Projekt Borna bekommt Nachhilfe bei Bürgerbeteiligung

In den kommenden Wochen bekommen die Bornaer Nachhilfe in Sachen Bürgerbeteiligung. Denn diese spielt in der Großen Kreisstadt bisher kaum eine Rolle. Das wollen die Akademie für Lokale Demokratie, Stadtverwaltung, Vereine und Stadtrat gemeinsam mit den Bürgern ändern. Erster Schritt: ein Seminar.

In Borna gab es bereits einen Bürgerentscheid zum Freibad. Doch der war wegen mangelnder Beteiligung gescheitert.

Quelle: Thomas Kube

Borna. In den kommenden Wochen bekommen die Bornaer Nachhilfe in Sachen Bürgerbeteiligung. Wie können sich die Bewohner einbringen, welche Bedingungen muss die Stadtverwaltung liefern, wer ist alles angesprochen? Das sind die Fragen, die zukünftig im Fokus stehen. Gemeinsam mit dem Verein „Akademie für Lokale Demokratie“, der sich im In- und Ausland für die Förderung der lokalen Demokratie einsetzt, hat Borna das Projekt mit dem umständlichen Namen „Kommunale Beteiligungskultur stärken – Entwicklung nachhaltiger Bürgerbeteiligungskonzepte“ auf den Weg gebracht.

Nur Borna und Brandis ausgewählt

Für die Nachhilfe sorgt die Akademie, für die Umsetzung die Stadt selbst. Etwa 40 Kommunen hatte der Verein im Landkreis Leipzig angeschrieben und das Projekt vorgeschlagen, mehrere hatten sich daraufhin zurückgemeldet. Allerdings bekamen nur zwei den Zuschlag: Borna und Brandis. „Wir haben zwei vollkommen verschiedene Orte aus der Fülle an Bewerbungen ausgesucht“, sagt Projektmanagerin Maria Patze. Mit Brandis stehe ein Ort im Fokus, der sich mit Bürgerbeteiligung auskenne, Borna hingegen weise in der Richtung nur dürftige Erfahrungen auf.

Eben das ist der Grund für Bornas Oberbürgermeisterin Simone Luedtke (die Linke), weshalb sich die Stadt beworben habe. „Wie kriegen wir die Bürger dazu, sich ins Stadtgeschehen einzubringen? Die Beantwortung dieser Frage ist für uns von großem Interesse“, macht sie deutlich. Es müsse doch möglich sein, dass sich „mehr Menschen aufraffen, um die Stadt voranzubringen“. Sei es bei der Organisation von Festen, bei ehrenamtlicher Arbeit in Vereinen oder bei Ideen zur Entwicklung der Stadt. Ziel des Projektes sei es, die politische Teilhabe der Bürger auf kommunaler Ebene zu unterstützen und bürgerschaftliches Engagement nachhaltig zu fördern, ergänzt Patze.

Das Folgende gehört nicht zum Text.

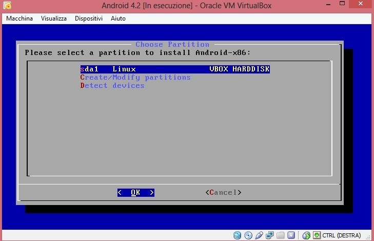Click the mouse integration status icon
The image size is (374, 241).
point(306,235)
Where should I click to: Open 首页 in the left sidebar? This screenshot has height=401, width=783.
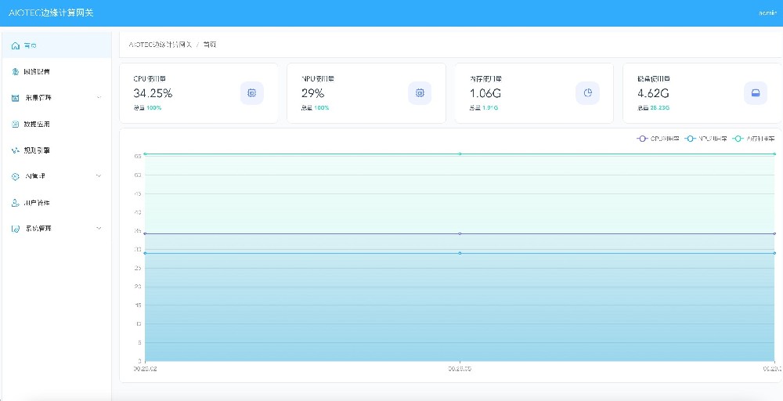(30, 45)
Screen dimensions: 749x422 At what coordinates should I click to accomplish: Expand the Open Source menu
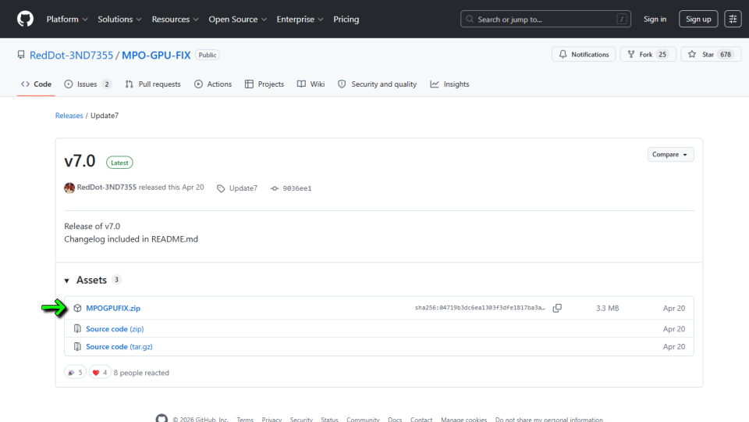click(x=237, y=19)
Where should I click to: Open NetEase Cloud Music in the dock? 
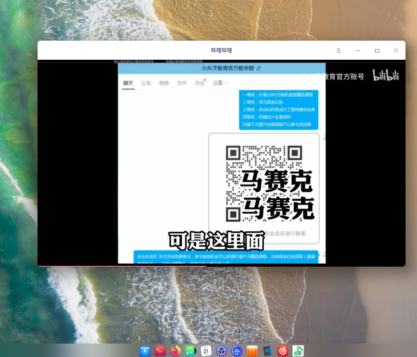click(x=283, y=350)
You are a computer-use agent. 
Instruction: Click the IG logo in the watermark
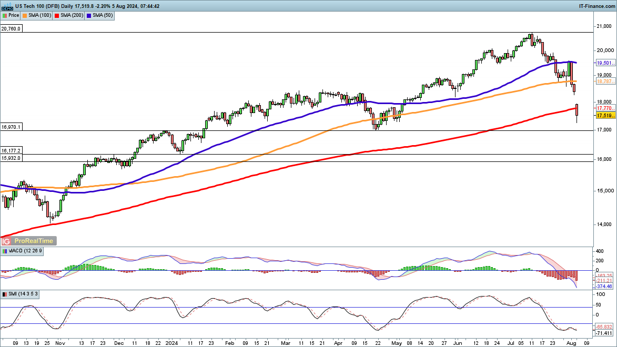click(x=6, y=241)
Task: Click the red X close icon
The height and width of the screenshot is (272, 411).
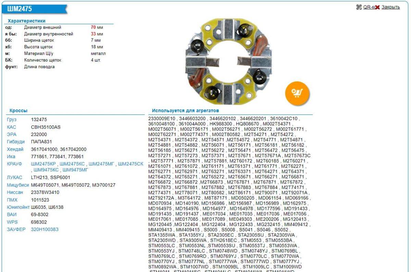Action: [x=377, y=7]
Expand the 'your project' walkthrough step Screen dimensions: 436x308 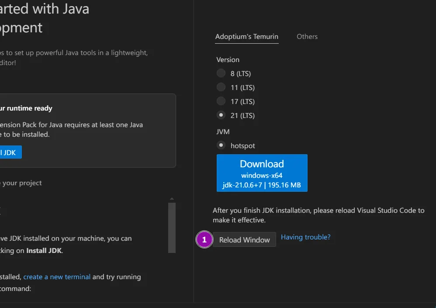21,183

Seminar für Interessierte am 30. September

Der erste Schritt in dieser Richtung ist mit der Zusammenstellung der sogenannten Lenkungsgruppe bereits erfolgt. Sie besteht aus Vertretern der Stadtverwaltung, des Stadtrates, aus Vereinsmitgliedern, dem Seniorenbeirat und dem Kinder- und Jugendparlament. Sie alle kommen am 30. September zu einem eintägigen Seminar im Goldenen Stern zusammen, wo Grundlagen zur „Bürgerbeteiligung auf der kommunalen Ebene“ von Seiten der Akademie vermittelt werden. Vier Themenschwerpunkte stehen an dem Tag im Mittelpunkt: Ziele und kommunale Herausforderungen bei Bürgerbeteiligung, Modelle, Qualitätskriterien und die erfolgreiche Moderation des Prozesses. Eingeladen seien laut Patze und Luedtke zu dem Seminar auch interessierte Bürger. Denn eben die müssten zukünftig stärker mit eingebunden werden.

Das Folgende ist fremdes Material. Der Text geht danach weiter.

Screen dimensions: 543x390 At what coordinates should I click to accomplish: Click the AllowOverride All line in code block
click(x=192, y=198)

Dass dabei Nachholbedarf herrscht, steht für die Rathauschefin außer Frage. In der Vergangenheit sei unter anderem der Bürgerentscheid zum Erhalt des Freibads wegen mangelnder Beteiligung gescheitert, und auch die regelmäßig stattfindenden Diskussionsrunden – zum Umbau des Bahnhofs, zu Investitionen und Stadtentwicklung – seien alles andere als gut besucht. Eine Ausnahme gab es erst vor kurzem beim Stadtgespräch zur Ansiedlung eines Discounters am Breiten Teich. Etliche Bürger waren gekommen, um alternative Vorschläge für die Nutzung des Areals vorzubringen (die LVZ berichtete).

„Weder die Verwaltung noch ich sind allwissend, von daher freuen wir uns über jede Anregung und Ideen von Seiten der Bornaer“, betont Luedtke, die zudem noch einmal ihren Wunsch nach mehr Bürgerentscheiden erneuert. Sie sei gespannt, welche Ergebnisse das Seminar mit sich bringe und wie in Zukunft die Bornaer eingebunden werden können, wenn Entscheidungen zu treffen sind, die die Entwicklung der Stadt betreffen.